Problem description: Rewrite the listing below, changing each "dropdown" to "drop-down list" and keeping everything else the same.

Pointing records for text and elements
---
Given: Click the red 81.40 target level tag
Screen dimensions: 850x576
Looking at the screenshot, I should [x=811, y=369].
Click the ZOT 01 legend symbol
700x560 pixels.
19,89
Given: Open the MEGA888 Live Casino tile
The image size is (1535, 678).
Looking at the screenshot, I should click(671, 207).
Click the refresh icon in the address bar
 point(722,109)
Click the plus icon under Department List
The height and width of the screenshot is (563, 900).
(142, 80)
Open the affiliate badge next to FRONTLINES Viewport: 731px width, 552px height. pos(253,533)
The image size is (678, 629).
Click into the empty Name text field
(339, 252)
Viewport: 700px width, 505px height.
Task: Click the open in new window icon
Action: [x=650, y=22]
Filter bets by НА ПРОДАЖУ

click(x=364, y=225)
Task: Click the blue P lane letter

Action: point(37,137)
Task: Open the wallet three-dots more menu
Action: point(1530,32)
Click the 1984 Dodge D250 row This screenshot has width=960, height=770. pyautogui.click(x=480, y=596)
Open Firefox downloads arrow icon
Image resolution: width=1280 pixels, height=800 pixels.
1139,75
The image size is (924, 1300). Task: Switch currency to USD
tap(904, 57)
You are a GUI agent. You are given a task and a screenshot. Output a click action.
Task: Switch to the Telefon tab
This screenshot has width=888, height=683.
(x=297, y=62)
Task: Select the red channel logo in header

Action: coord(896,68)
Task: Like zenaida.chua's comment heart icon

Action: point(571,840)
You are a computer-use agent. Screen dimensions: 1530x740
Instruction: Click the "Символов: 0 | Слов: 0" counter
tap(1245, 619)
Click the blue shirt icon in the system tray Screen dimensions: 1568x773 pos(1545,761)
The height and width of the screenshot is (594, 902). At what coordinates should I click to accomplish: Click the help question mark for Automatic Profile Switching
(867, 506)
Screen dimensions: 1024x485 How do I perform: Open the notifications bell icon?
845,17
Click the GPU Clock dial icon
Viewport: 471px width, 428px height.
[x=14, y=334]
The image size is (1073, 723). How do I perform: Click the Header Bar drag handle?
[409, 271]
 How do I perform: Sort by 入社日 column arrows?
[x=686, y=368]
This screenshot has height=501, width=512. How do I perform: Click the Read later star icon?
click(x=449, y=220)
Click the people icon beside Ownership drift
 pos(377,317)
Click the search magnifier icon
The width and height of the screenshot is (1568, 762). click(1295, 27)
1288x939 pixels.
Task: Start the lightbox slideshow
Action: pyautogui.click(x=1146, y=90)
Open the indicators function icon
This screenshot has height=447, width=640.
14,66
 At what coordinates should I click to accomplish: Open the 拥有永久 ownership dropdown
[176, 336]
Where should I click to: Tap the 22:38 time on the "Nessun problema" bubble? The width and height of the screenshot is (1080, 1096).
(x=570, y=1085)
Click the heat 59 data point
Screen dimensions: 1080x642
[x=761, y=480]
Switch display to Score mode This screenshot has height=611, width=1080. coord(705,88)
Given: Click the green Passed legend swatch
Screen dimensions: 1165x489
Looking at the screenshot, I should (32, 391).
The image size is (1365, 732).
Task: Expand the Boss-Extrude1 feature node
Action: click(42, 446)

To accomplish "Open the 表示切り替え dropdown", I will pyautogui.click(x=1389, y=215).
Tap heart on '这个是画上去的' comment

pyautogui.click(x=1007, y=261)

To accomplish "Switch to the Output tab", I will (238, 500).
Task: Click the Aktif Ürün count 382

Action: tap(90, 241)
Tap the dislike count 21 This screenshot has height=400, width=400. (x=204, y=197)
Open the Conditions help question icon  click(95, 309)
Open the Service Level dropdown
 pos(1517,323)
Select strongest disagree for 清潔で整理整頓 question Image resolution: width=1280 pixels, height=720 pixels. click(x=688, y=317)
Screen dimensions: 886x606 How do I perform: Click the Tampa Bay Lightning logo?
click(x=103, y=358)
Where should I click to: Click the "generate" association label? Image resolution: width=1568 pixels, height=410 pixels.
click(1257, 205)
---
Output of the task:
Given: Click the red 81.40 target level tag
Screen dimensions: 850x576
Looking at the screenshot, I should [x=811, y=369].
Click the ZOT 01 legend symbol
700x560 pixels.
19,89
Given: Open the MEGA888 Live Casino tile
The image size is (1535, 678).
Looking at the screenshot, I should click(671, 207).
Click the refresh icon in the address bar
 point(722,109)
Click the plus icon under Department List
The height and width of the screenshot is (563, 900).
(142, 80)
Open the affiliate badge next to FRONTLINES Viewport: 731px width, 552px height. pos(253,533)
The image size is (678, 629).
Click into the empty Name text field
(339, 252)
Viewport: 700px width, 505px height.
Task: Click the open in new window icon
Action: [x=650, y=22]
Filter bets by НА ПРОДАЖУ

click(x=364, y=225)
Task: Click the blue P lane letter

Action: point(37,137)
Task: Open the wallet three-dots more menu
Action: point(1530,32)
Click the 1984 Dodge D250 row This screenshot has width=960, height=770. pyautogui.click(x=480, y=596)
Open Firefox downloads arrow icon
Image resolution: width=1280 pixels, height=800 pixels.
1139,75
The image size is (924, 1300). Task: Switch currency to USD
tap(904, 57)
You are a GUI agent. You are given a task and a screenshot. Output a click action.
Task: Switch to the Telefon tab
This screenshot has width=888, height=683.
(x=297, y=62)
Task: Select the red channel logo in header

Action: coord(896,68)
Task: Like zenaida.chua's comment heart icon

Action: point(571,840)
You are a computer-use agent. Screen dimensions: 1530x740
Instruction: Click the "Символов: 0 | Слов: 0" counter
tap(1245, 619)
Click the blue shirt icon in the system tray Screen dimensions: 1568x773 pos(1545,761)
The height and width of the screenshot is (594, 902). At what coordinates should I click to accomplish: Click the help question mark for Automatic Profile Switching
(867, 506)
Screen dimensions: 1024x485 How do I perform: Open the notifications bell icon?
845,17
Click the GPU Clock dial icon
Viewport: 471px width, 428px height.
[x=14, y=334]
The image size is (1073, 723). How do I perform: Click the Header Bar drag handle?
[409, 271]
 How do I perform: Sort by 入社日 column arrows?
[x=686, y=368]
This screenshot has height=501, width=512. How do I perform: Click the Read later star icon?
click(x=449, y=220)
Click the people icon beside Ownership drift
 pos(377,317)
Click the search magnifier icon
The width and height of the screenshot is (1568, 762). click(1295, 27)
1288x939 pixels.
Task: Start the lightbox slideshow
Action: pyautogui.click(x=1146, y=90)
Open the indicators function icon
This screenshot has height=447, width=640.
14,66
 At what coordinates should I click to accomplish: Open the 拥有永久 ownership drop-down list
[176, 336]
Where should I click to: Tap the 22:38 time on the "Nessun problema" bubble? The width and height of the screenshot is (1080, 1096).
(x=570, y=1085)
Click the heat 59 data point
Screen dimensions: 1080x642
[x=761, y=480]
Switch display to Score mode This screenshot has height=611, width=1080. coord(705,88)
Given: Click the green Passed legend swatch
Screen dimensions: 1165x489
Looking at the screenshot, I should (32, 391).
The image size is (1365, 732).
Task: Expand the Boss-Extrude1 feature node
Action: click(42, 446)

To accomplish "Open the 表示切り替え drop-down list", I will pyautogui.click(x=1389, y=215).
Tap heart on '这个是画上去的' comment

pyautogui.click(x=1007, y=261)

To accomplish "Switch to the Output tab", I will (238, 500).
Task: Click the Aktif Ürün count 382

Action: tap(90, 241)
Tap the dislike count 21 This screenshot has height=400, width=400. (x=204, y=197)
Open the Conditions help question icon  click(95, 309)
Open the Service Level drop-down list
 pos(1517,323)
Select strongest disagree for 清潔で整理整頓 question Image resolution: width=1280 pixels, height=720 pixels. click(x=688, y=317)
Screen dimensions: 886x606 How do I perform: Click the Tampa Bay Lightning logo?
click(x=103, y=358)
Where should I click to: Click the "generate" association label? Image resolution: width=1568 pixels, height=410 pixels.
click(1257, 205)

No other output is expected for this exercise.